Given instruction
Edit everything from the line containing "Screen dimensions: 1400x865" down to the end of the entries so that "avatar" becomes "profile photo", keeping all else unchanged. Leave the pictures out of your answer.

Provided information
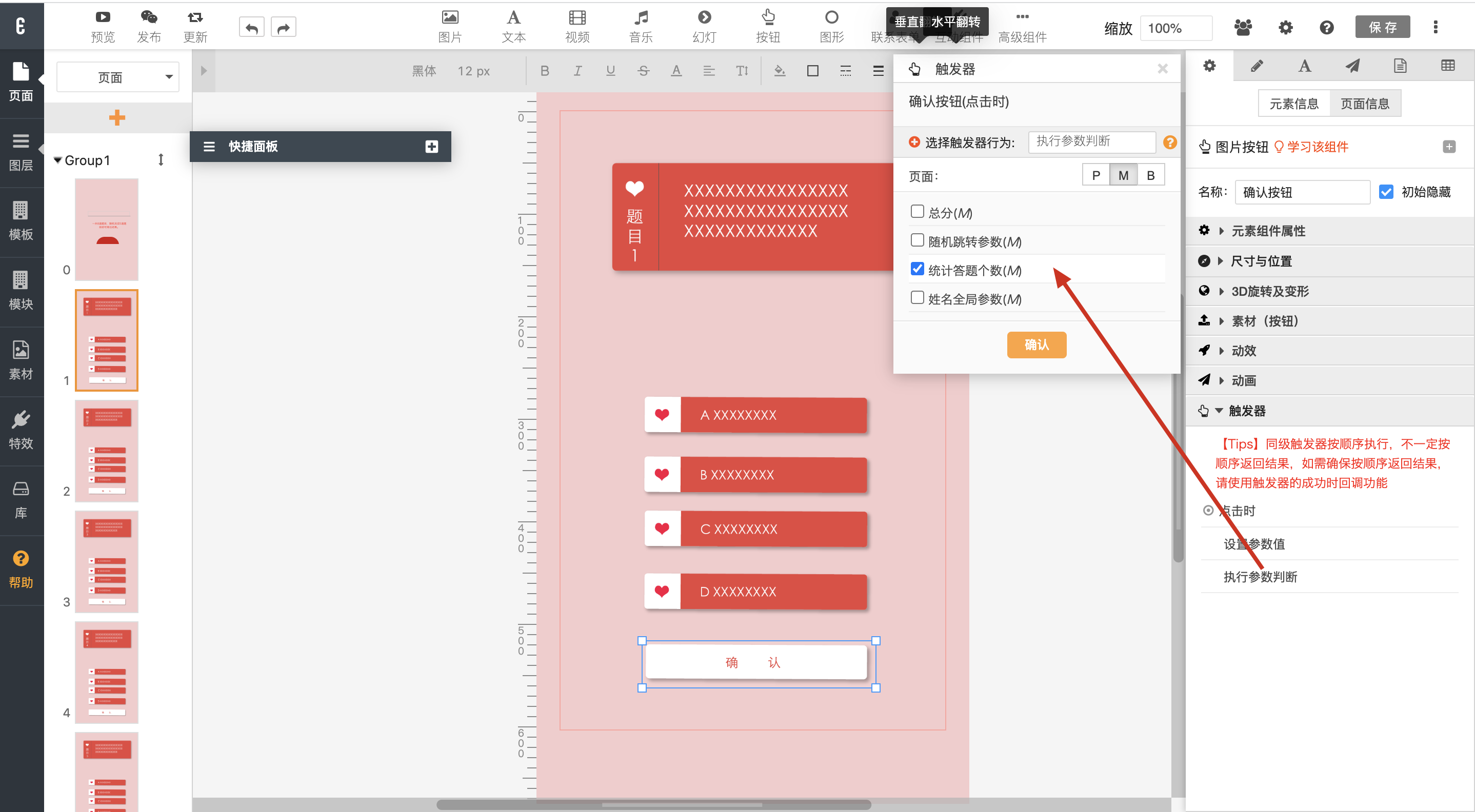Open the 图层 layers sidebar panel
The image size is (1475, 812).
[x=21, y=152]
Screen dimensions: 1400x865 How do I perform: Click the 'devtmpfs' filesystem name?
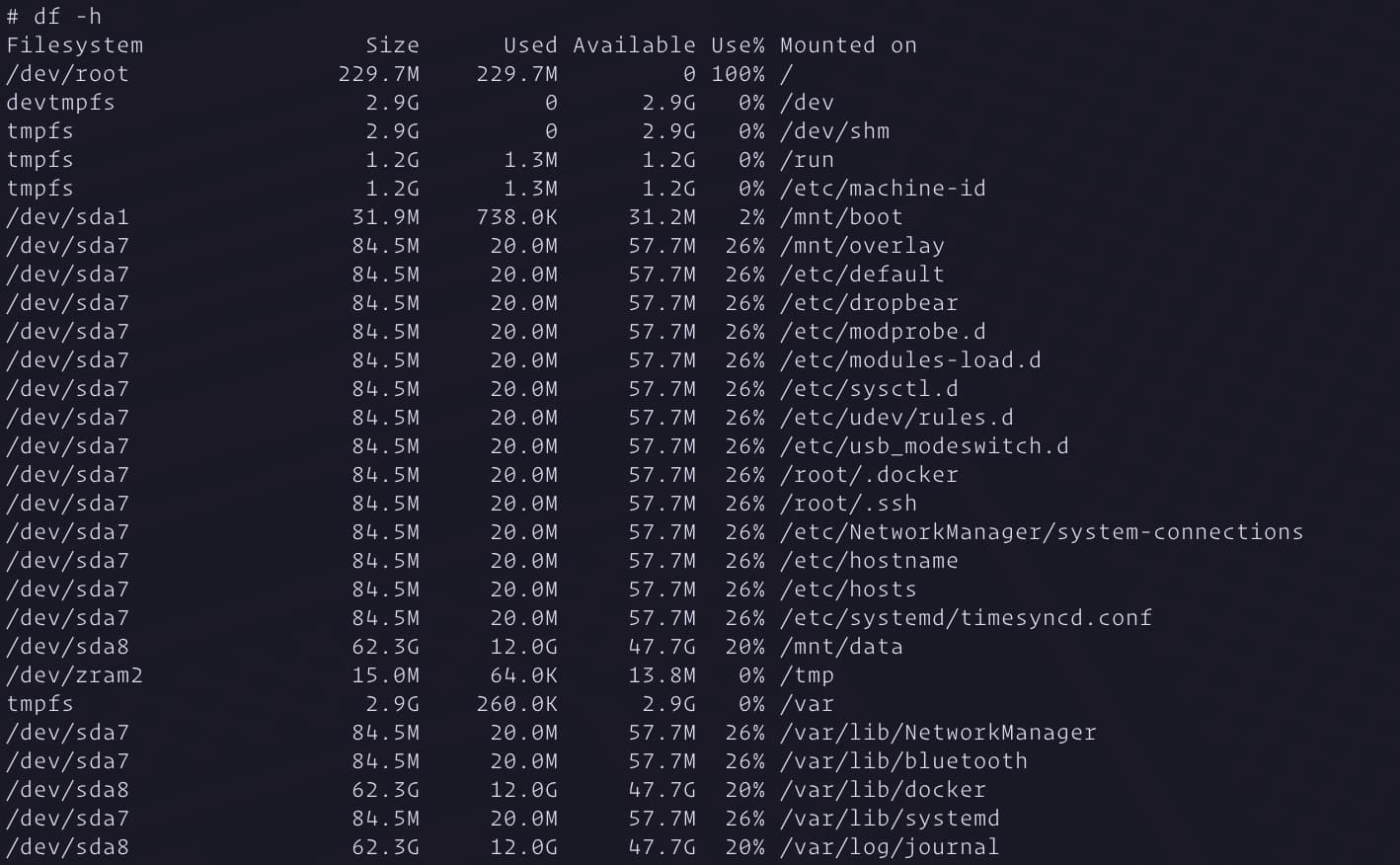61,103
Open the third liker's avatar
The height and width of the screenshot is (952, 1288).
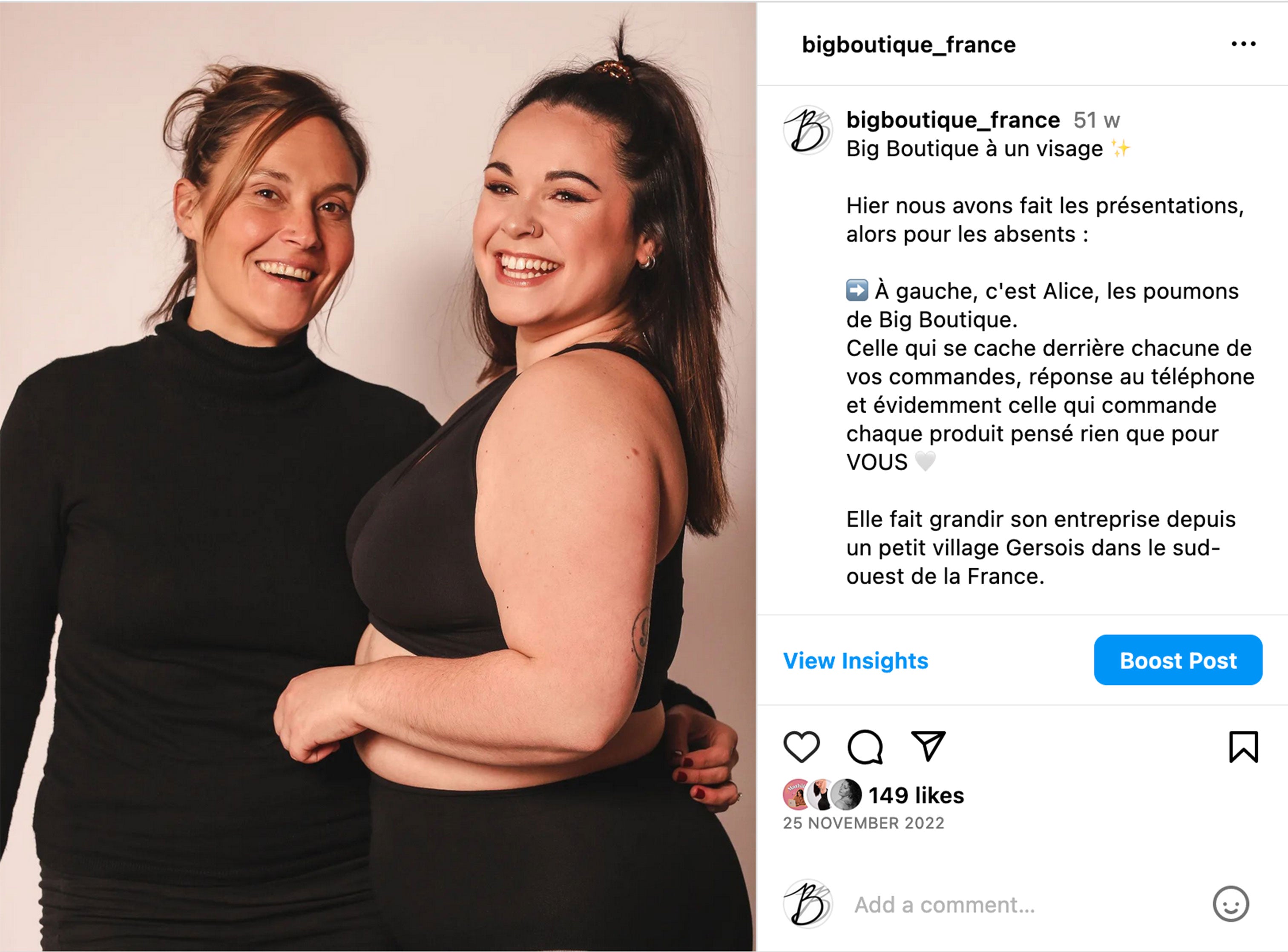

Answer to this problem
Screen dimensions: 1400x865 How do I perform: Click the 'devtmpfs' filesystem name?
61,103
Open the third liker's profile photo
The height and width of the screenshot is (952, 1288).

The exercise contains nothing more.